CHALLENGE - Render the data below as a Markdown table with the columns No. and Text, one numbered row per line, skipping blank lines. Leave the pictures out of the table.

═══

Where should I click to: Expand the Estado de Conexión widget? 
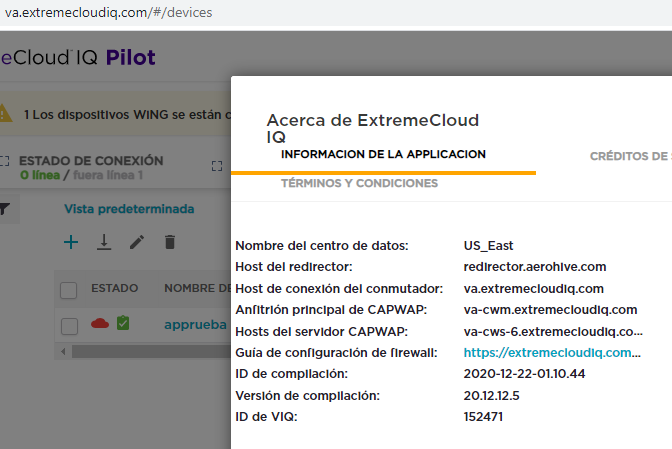pyautogui.click(x=5, y=161)
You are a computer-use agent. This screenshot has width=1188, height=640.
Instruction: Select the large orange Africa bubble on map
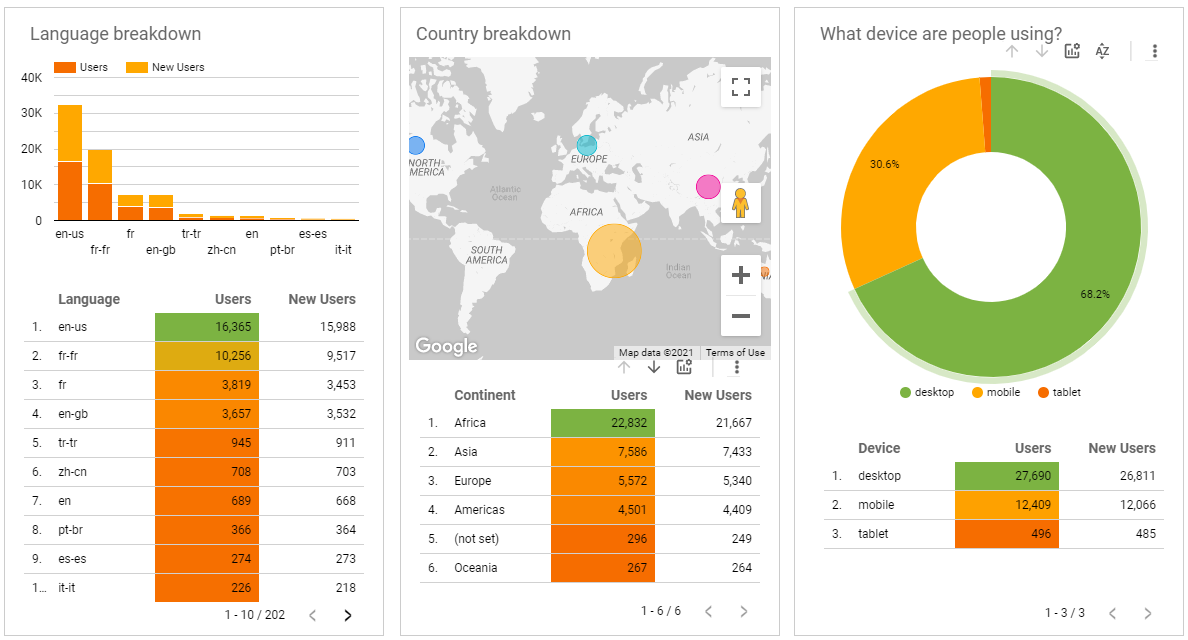(614, 250)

═══

EXERCISE ANSWER -
| No. | Text |
|---|---|
| 1 | Where should I click to: Expand the Estado de Conexión widget?  |
| 2 | pyautogui.click(x=5, y=161) |
| 3 | You are a computer-use agent. This screenshot has width=1188, height=640. |
| 4 | Instruction: Select the large orange Africa bubble on map |
| 5 | (614, 250) |